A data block
┌──
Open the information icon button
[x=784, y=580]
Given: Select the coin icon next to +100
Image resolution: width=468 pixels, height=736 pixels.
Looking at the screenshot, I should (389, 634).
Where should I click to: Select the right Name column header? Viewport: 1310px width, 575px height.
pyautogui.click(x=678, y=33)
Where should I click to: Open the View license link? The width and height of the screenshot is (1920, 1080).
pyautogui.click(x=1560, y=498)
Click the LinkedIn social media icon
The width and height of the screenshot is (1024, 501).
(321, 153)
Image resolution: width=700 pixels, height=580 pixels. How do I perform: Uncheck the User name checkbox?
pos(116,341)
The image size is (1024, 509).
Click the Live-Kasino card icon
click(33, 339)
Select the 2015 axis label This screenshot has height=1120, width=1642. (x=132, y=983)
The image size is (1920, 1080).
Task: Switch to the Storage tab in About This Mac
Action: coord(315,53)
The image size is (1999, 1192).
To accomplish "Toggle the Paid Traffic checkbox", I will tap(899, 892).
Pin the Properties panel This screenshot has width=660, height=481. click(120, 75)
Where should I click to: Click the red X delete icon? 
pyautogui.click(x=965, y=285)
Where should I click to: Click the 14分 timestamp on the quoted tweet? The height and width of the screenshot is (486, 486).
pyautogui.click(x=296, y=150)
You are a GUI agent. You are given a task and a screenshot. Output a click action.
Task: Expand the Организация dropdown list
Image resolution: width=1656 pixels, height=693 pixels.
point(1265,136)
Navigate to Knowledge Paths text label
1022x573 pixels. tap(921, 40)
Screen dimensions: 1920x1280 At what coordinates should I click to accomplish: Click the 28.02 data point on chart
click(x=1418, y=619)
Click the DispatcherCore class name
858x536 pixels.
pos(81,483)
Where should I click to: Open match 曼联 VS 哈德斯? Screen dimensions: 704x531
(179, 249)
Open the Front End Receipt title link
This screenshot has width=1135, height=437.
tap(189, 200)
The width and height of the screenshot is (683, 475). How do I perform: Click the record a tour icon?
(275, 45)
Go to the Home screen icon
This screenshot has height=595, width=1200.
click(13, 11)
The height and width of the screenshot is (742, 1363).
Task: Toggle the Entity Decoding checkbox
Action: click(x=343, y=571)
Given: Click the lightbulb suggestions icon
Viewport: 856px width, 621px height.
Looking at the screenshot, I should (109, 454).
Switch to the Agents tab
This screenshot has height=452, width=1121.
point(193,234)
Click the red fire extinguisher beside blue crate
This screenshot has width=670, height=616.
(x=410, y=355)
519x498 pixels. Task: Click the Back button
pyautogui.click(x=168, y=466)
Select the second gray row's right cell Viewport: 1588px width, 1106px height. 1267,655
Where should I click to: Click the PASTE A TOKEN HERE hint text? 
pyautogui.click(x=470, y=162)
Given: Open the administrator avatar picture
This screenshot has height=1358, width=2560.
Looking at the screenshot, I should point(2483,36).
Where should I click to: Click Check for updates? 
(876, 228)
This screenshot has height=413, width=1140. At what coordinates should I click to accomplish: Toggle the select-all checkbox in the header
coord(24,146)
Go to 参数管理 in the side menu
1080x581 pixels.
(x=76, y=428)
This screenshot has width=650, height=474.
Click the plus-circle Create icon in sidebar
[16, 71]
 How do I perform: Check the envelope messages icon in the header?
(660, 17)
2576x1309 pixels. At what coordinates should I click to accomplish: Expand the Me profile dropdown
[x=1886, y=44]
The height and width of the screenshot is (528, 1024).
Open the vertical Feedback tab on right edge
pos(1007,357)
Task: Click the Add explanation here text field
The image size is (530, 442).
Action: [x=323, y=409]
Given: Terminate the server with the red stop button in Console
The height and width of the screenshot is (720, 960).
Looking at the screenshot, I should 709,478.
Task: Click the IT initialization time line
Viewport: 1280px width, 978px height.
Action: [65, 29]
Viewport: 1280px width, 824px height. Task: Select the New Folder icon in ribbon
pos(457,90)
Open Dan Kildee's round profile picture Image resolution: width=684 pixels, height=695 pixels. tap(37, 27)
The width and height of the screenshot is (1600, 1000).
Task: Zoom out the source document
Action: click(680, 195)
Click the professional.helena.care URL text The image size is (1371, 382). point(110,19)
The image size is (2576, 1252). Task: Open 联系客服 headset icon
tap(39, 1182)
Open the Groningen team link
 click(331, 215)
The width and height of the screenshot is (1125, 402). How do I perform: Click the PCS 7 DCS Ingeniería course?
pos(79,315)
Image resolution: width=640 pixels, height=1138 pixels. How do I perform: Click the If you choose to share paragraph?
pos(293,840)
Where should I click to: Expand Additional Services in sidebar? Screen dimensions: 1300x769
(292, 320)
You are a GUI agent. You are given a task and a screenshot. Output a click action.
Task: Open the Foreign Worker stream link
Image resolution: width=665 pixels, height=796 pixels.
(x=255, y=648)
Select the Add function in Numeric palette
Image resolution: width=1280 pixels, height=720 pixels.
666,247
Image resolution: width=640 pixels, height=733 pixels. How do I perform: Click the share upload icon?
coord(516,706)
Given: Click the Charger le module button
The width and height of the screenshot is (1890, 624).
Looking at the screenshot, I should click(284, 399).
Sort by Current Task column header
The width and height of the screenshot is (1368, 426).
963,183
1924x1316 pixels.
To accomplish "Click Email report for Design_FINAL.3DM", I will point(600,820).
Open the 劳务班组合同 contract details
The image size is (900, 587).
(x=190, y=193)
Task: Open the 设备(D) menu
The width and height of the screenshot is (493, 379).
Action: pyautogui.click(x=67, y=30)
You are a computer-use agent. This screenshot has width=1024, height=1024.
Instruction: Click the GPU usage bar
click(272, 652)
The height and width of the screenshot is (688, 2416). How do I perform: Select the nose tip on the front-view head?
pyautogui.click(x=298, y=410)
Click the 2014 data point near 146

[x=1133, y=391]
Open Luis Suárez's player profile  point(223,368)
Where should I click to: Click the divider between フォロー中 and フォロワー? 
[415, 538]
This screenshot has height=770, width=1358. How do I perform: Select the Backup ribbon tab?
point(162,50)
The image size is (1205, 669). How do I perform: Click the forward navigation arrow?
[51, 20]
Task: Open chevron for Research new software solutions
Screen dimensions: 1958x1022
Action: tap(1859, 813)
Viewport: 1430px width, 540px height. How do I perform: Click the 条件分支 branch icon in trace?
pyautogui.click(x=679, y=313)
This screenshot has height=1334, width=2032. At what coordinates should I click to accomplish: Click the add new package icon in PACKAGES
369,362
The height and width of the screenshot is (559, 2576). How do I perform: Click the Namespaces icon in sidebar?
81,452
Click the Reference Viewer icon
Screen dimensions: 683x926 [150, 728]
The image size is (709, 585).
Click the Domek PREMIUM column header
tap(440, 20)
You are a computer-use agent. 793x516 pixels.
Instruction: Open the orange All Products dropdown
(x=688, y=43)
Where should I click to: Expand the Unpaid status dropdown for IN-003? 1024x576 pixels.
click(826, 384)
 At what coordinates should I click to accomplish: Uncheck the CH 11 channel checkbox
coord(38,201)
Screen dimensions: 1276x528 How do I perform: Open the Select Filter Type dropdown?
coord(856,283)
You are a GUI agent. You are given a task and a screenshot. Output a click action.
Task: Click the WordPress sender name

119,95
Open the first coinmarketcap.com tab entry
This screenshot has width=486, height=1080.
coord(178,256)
└──
TASK TO CARRY OUT
Rewrite every line of the rows above as a Markdown table with two columns, No. and Line, leaving out blank lines. Number the lines in No. and give each line's text in Line.

THE COMPLETED TASK
| No. | Line |
|---|---|
| 1 | Open the information icon button |
| 2 | [x=784, y=580] |
| 3 | Given: Select the coin icon next to +100 |
| 4 | Image resolution: width=468 pixels, height=736 pixels. |
| 5 | Looking at the screenshot, I should (389, 634). |
| 6 | Where should I click to: Select the right Name column header? Viewport: 1310px width, 575px height. |
| 7 | pyautogui.click(x=678, y=33) |
| 8 | Where should I click to: Open the View license link? The width and height of the screenshot is (1920, 1080). |
| 9 | pyautogui.click(x=1560, y=498) |
| 10 | Click the LinkedIn social media icon |
| 11 | The width and height of the screenshot is (1024, 501). |
| 12 | (321, 153) |
| 13 | Image resolution: width=700 pixels, height=580 pixels. How do I perform: Uncheck the User name checkbox? |
| 14 | pos(116,341) |
| 15 | The image size is (1024, 509). |
| 16 | Click the Live-Kasino card icon |
| 17 | click(33, 339) |
| 18 | Select the 2015 axis label This screenshot has height=1120, width=1642. (x=132, y=983) |
| 19 | The image size is (1920, 1080). |
| 20 | Task: Switch to the Storage tab in About This Mac |
| 21 | Action: coord(315,53) |
| 22 | The image size is (1999, 1192). |
| 23 | To accomplish "Toggle the Paid Traffic checkbox", I will tap(899, 892). |
| 24 | Pin the Properties panel This screenshot has width=660, height=481. click(120, 75) |
| 25 | Where should I click to: Click the red X delete icon?  |
| 26 | pyautogui.click(x=965, y=285) |
| 27 | Where should I click to: Click the 14分 timestamp on the quoted tweet? The height and width of the screenshot is (486, 486). |
| 28 | pyautogui.click(x=296, y=150) |
| 29 | You are a GUI agent. You are given a task and a screenshot. Output a click action. |
| 30 | Task: Expand the Организация dropdown list |
| 31 | Image resolution: width=1656 pixels, height=693 pixels. |
| 32 | point(1265,136) |
| 33 | Navigate to Knowledge Paths text label |
| 34 | 1022x573 pixels. tap(921, 40) |
| 35 | Screen dimensions: 1920x1280 At what coordinates should I click to accomplish: Click the 28.02 data point on chart |
| 36 | click(x=1418, y=619) |
| 37 | Click the DispatcherCore class name |
| 38 | 858x536 pixels. |
| 39 | pos(81,483) |
| 40 | Where should I click to: Open match 曼联 VS 哈德斯? Screen dimensions: 704x531 |
| 41 | (179, 249) |
| 42 | Open the Front End Receipt title link |
| 43 | This screenshot has width=1135, height=437. |
| 44 | tap(189, 200) |
| 45 | The width and height of the screenshot is (683, 475). How do I perform: Click the record a tour icon? |
| 46 | (275, 45) |
| 47 | Go to the Home screen icon |
| 48 | This screenshot has height=595, width=1200. |
| 49 | click(13, 11) |
| 50 | The height and width of the screenshot is (742, 1363). |
| 51 | Task: Toggle the Entity Decoding checkbox |
| 52 | Action: click(x=343, y=571) |
| 53 | Given: Click the lightbulb suggestions icon |
| 54 | Viewport: 856px width, 621px height. |
| 55 | Looking at the screenshot, I should (109, 454). |
| 56 | Switch to the Agents tab |
| 57 | This screenshot has height=452, width=1121. |
| 58 | point(193,234) |
| 59 | Click the red fire extinguisher beside blue crate |
| 60 | This screenshot has width=670, height=616. |
| 61 | (x=410, y=355) |
| 62 | 519x498 pixels. Task: Click the Back button |
| 63 | pyautogui.click(x=168, y=466) |
| 64 | Select the second gray row's right cell Viewport: 1588px width, 1106px height. 1267,655 |
| 65 | Where should I click to: Click the PASTE A TOKEN HERE hint text?  |
| 66 | pyautogui.click(x=470, y=162) |
| 67 | Given: Open the administrator avatar picture |
| 68 | This screenshot has height=1358, width=2560. |
| 69 | Looking at the screenshot, I should point(2483,36). |
| 70 | Where should I click to: Click Check for updates?  |
| 71 | (876, 228) |
| 72 | This screenshot has height=413, width=1140. At what coordinates should I click to accomplish: Toggle the select-all checkbox in the header |
| 73 | coord(24,146) |
| 74 | Go to 参数管理 in the side menu |
| 75 | 1080x581 pixels. |
| 76 | (x=76, y=428) |
| 77 | This screenshot has width=650, height=474. |
| 78 | Click the plus-circle Create icon in sidebar |
| 79 | [16, 71] |
| 80 |  How do I perform: Check the envelope messages icon in the header? |
| 81 | (660, 17) |
| 82 | 2576x1309 pixels. At what coordinates should I click to accomplish: Expand the Me profile dropdown |
| 83 | [x=1886, y=44] |
| 84 | The height and width of the screenshot is (528, 1024). |
| 85 | Open the vertical Feedback tab on right edge |
| 86 | pos(1007,357) |
| 87 | Task: Click the Add explanation here text field |
| 88 | The image size is (530, 442). |
| 89 | Action: [x=323, y=409] |
| 90 | Given: Terminate the server with the red stop button in Console |
| 91 | The height and width of the screenshot is (720, 960). |
| 92 | Looking at the screenshot, I should 709,478. |
| 93 | Task: Click the IT initialization time line |
| 94 | Viewport: 1280px width, 978px height. |
| 95 | Action: [65, 29] |
| 96 | Viewport: 1280px width, 824px height. Task: Select the New Folder icon in ribbon |
| 97 | pos(457,90) |
| 98 | Open Dan Kildee's round profile picture Image resolution: width=684 pixels, height=695 pixels. tap(37, 27) |
| 99 | The width and height of the screenshot is (1600, 1000). |
| 100 | Task: Zoom out the source document |
| 101 | Action: click(680, 195) |
| 102 | Click the professional.helena.care URL text The image size is (1371, 382). point(110,19) |
| 103 | The image size is (2576, 1252). Task: Open 联系客服 headset icon |
| 104 | tap(39, 1182) |
| 105 | Open the Groningen team link |
| 106 |  click(331, 215) |
| 107 | The width and height of the screenshot is (1125, 402). How do I perform: Click the PCS 7 DCS Ingeniería course? |
| 108 | pos(79,315) |
| 109 | Image resolution: width=640 pixels, height=1138 pixels. How do I perform: Click the If you choose to share paragraph? |
| 110 | pos(293,840) |
| 111 | Where should I click to: Expand Additional Services in sidebar? Screen dimensions: 1300x769 |
| 112 | (292, 320) |
| 113 | You are a GUI agent. You are given a task and a screenshot. Output a click action. |
| 114 | Task: Open the Foreign Worker stream link |
| 115 | Image resolution: width=665 pixels, height=796 pixels. |
| 116 | (x=255, y=648) |
| 117 | Select the Add function in Numeric palette |
| 118 | Image resolution: width=1280 pixels, height=720 pixels. |
| 119 | 666,247 |
| 120 | Image resolution: width=640 pixels, height=733 pixels. How do I perform: Click the share upload icon? |
| 121 | coord(516,706) |
| 122 | Given: Click the Charger le module button |
| 123 | The width and height of the screenshot is (1890, 624). |
| 124 | Looking at the screenshot, I should click(284, 399). |
| 125 | Sort by Current Task column header |
| 126 | The width and height of the screenshot is (1368, 426). |
| 127 | 963,183 |
| 128 | 1924x1316 pixels. |
| 129 | To accomplish "Click Email report for Design_FINAL.3DM", I will point(600,820). |
| 130 | Open the 劳务班组合同 contract details |
| 131 | The image size is (900, 587). |
| 132 | (x=190, y=193) |
| 133 | Task: Open the 设备(D) menu |
| 134 | The width and height of the screenshot is (493, 379). |
| 135 | Action: pyautogui.click(x=67, y=30) |
| 136 | You are a computer-use agent. This screenshot has width=1024, height=1024. |
| 137 | Instruction: Click the GPU usage bar |
| 138 | click(272, 652) |
| 139 | The height and width of the screenshot is (688, 2416). How do I perform: Select the nose tip on the front-view head? |
| 140 | pyautogui.click(x=298, y=410) |
| 141 | Click the 2014 data point near 146 |
| 142 | [x=1133, y=391] |
| 143 | Open Luis Suárez's player profile  point(223,368) |
| 144 | Where should I click to: Click the divider between フォロー中 and フォロワー?  |
| 145 | [415, 538] |
| 146 | This screenshot has height=770, width=1358. How do I perform: Select the Backup ribbon tab? |
| 147 | point(162,50) |
| 148 | The image size is (1205, 669). How do I perform: Click the forward navigation arrow? |
| 149 | [51, 20] |
| 150 | Task: Open chevron for Research new software solutions |
| 151 | Screen dimensions: 1958x1022 |
| 152 | Action: tap(1859, 813) |
| 153 | Viewport: 1430px width, 540px height. How do I perform: Click the 条件分支 branch icon in trace? |
| 154 | pyautogui.click(x=679, y=313) |
| 155 | This screenshot has height=1334, width=2032. At what coordinates should I click to accomplish: Click the add new package icon in PACKAGES |
| 156 | 369,362 |
| 157 | The height and width of the screenshot is (559, 2576). How do I perform: Click the Namespaces icon in sidebar? |
| 158 | 81,452 |
| 159 | Click the Reference Viewer icon |
| 160 | Screen dimensions: 683x926 [150, 728] |
| 161 | The image size is (709, 585). |
| 162 | Click the Domek PREMIUM column header |
| 163 | tap(440, 20) |
| 164 | You are a computer-use agent. 793x516 pixels. |
| 165 | Instruction: Open the orange All Products dropdown |
| 166 | (x=688, y=43) |
| 167 | Where should I click to: Expand the Unpaid status dropdown for IN-003? 1024x576 pixels. |
| 168 | click(826, 384) |
| 169 |  At what coordinates should I click to accomplish: Uncheck the CH 11 channel checkbox |
| 170 | coord(38,201) |
| 171 | Screen dimensions: 1276x528 How do I perform: Open the Select Filter Type dropdown? |
| 172 | coord(856,283) |
| 173 | You are a GUI agent. You are given a task and a screenshot. Output a click action. |
| 174 | Task: Click the WordPress sender name |
| 175 | 119,95 |
| 176 | Open the first coinmarketcap.com tab entry |
| 177 | This screenshot has width=486, height=1080. |
| 178 | coord(178,256) |